## 任务目标 1
根据下面关于竹內藤右衛門船队遇风漂流的节选，判断以下三项说法是否与其相符：(a) 船队在舳倉島停留了半个月；(b) 5月15日当晚，舵手也和大家一起喝了清酒；(c) 最后那场更大的风把他们吹到了佐渡島。每项回答“是”或“否”，并原样引用节选中起决定作用的文字。

━━━━━ 阅读节选

竹內藤右衛門和他兒子竹內藤藏民他們的三艘船從三國浦新保村的港口開了出來,直奔松前町的舳倉島。
一路順風,日本本來很小,雖是航海,也沒有遠航的樣子,像是在一個縣城裡划船玩兒。當天,他們就在舳倉島登陸了。他們在這裡停留了半個月,不是這裡生意好,而是,在耐心地等待天氣好轉。那些天海上的風太大,他們不敢走。然而,也正是要感謝大風。沒有這場大風,他們不會被吹到了那片他們做夢都不敢夢到的地方,更不會有後來能吹幾十年牛的奇遇,更不會有能夠讓幾代人吃用不盡的財富。
大風終於停了,竹內藤右衛門率隊駛向佐渡島。本來還想往前走,但又起了大風。這回厲害一些,大風一刮就是20多天。他們苦苦地等著,到了5月15日下午,他們的船才小心翼翼地開出了港口。竹內藤右衛門對大家說:“總算好了,這次太不順利了。今晚,我們可以放心地喝點酒。”於是,除了舵手外,當晚大家盡興喝了清酒.
然而,這天夜裡起了更大的風。太大了,摸不著頭腦,舵手只好放棄了博擊,而順風漂流。竹內藤右衛門對他說:“是的,別擰著了,聽天由命吧。”他們誰也沒有想到,老天跟他們開了一個巨大的玩笑,讓這場風把他們吹到了黑龍江。

━━━━━━━━━━

## 任务目标 2
请一字不改地复述条目中的以下几行：从条目的第一行开始，到包含“What do you see at coordinates (233, 697)”的那一行结束，首尾两行都包括在内。

━━━━━ 数据记录

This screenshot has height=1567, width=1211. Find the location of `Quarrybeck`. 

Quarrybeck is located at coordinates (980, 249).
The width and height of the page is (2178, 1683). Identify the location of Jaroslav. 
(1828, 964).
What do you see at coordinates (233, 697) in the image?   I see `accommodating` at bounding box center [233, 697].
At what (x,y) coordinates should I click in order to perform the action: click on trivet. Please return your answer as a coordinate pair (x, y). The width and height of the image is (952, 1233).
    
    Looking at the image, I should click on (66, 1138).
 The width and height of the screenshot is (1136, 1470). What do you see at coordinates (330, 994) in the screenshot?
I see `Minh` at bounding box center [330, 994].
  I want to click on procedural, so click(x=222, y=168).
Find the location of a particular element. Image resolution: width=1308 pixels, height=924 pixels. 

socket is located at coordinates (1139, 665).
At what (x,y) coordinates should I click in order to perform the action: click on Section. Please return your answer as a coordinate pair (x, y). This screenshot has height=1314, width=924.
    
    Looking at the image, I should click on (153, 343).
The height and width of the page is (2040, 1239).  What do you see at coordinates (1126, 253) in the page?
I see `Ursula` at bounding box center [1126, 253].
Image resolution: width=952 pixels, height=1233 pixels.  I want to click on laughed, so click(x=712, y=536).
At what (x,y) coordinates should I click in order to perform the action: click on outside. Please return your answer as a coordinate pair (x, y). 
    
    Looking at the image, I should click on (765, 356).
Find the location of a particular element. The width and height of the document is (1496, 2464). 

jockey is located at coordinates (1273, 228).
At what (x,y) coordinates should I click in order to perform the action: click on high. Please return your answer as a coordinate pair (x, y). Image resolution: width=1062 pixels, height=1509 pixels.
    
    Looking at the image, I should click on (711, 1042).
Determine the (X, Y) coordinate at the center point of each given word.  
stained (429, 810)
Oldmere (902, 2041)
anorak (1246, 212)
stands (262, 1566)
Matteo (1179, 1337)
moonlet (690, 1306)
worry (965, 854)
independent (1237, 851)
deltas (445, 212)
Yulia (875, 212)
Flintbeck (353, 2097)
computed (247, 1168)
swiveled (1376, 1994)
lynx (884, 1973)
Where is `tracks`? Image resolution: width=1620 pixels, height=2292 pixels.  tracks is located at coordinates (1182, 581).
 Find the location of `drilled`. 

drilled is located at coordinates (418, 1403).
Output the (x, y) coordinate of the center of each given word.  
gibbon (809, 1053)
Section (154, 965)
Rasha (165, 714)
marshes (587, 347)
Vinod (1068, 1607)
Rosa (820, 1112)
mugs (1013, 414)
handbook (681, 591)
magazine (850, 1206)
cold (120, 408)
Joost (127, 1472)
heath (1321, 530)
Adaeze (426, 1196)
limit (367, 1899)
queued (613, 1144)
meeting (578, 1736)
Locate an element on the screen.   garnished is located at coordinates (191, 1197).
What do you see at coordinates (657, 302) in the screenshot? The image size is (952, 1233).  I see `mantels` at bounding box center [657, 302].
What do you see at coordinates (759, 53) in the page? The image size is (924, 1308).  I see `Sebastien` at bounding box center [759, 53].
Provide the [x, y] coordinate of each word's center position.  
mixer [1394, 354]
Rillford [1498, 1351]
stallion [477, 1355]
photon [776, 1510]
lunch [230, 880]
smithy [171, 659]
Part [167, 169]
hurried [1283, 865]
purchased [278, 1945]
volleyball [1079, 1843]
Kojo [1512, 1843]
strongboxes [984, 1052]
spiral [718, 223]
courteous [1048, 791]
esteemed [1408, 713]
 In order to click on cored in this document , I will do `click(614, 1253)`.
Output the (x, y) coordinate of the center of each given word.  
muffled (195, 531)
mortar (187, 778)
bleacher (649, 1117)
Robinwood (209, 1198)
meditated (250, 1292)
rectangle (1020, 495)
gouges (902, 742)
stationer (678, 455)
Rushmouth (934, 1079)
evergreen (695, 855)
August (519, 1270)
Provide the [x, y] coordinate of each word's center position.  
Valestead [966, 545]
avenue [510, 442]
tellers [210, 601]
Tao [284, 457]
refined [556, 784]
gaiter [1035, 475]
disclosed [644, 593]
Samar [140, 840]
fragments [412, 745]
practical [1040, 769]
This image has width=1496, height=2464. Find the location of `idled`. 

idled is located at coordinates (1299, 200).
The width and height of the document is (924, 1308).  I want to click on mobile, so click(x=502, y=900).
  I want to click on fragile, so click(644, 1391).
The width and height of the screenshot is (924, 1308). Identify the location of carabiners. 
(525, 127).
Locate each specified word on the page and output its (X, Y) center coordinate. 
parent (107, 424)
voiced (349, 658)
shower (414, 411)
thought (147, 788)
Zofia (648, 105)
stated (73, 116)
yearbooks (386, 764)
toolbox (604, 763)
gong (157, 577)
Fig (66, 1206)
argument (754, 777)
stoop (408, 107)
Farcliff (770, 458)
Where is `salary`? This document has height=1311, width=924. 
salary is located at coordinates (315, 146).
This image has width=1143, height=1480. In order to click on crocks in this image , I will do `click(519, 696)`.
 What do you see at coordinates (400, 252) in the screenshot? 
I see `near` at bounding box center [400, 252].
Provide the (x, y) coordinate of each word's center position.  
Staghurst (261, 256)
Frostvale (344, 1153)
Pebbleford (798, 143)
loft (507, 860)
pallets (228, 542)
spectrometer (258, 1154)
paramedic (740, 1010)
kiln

━━━━━━━━━━

## 正确答案 1
(a) 是。“他們在這裡停留了半個月”
(b) 否。“除了舵手外,當晚大家盡興喝了清酒”
(c) 否。“讓這場風把他們吹到了黑龍江”

## 正确答案 2
This screenshot has height=1567, width=1211. Find the location of `Quarrybeck`. 

Quarrybeck is located at coordinates (980, 249).
The width and height of the page is (2178, 1683). Identify the location of Jaroslav. 
(1828, 964).
What do you see at coordinates (233, 697) in the image?   I see `accommodating` at bounding box center [233, 697].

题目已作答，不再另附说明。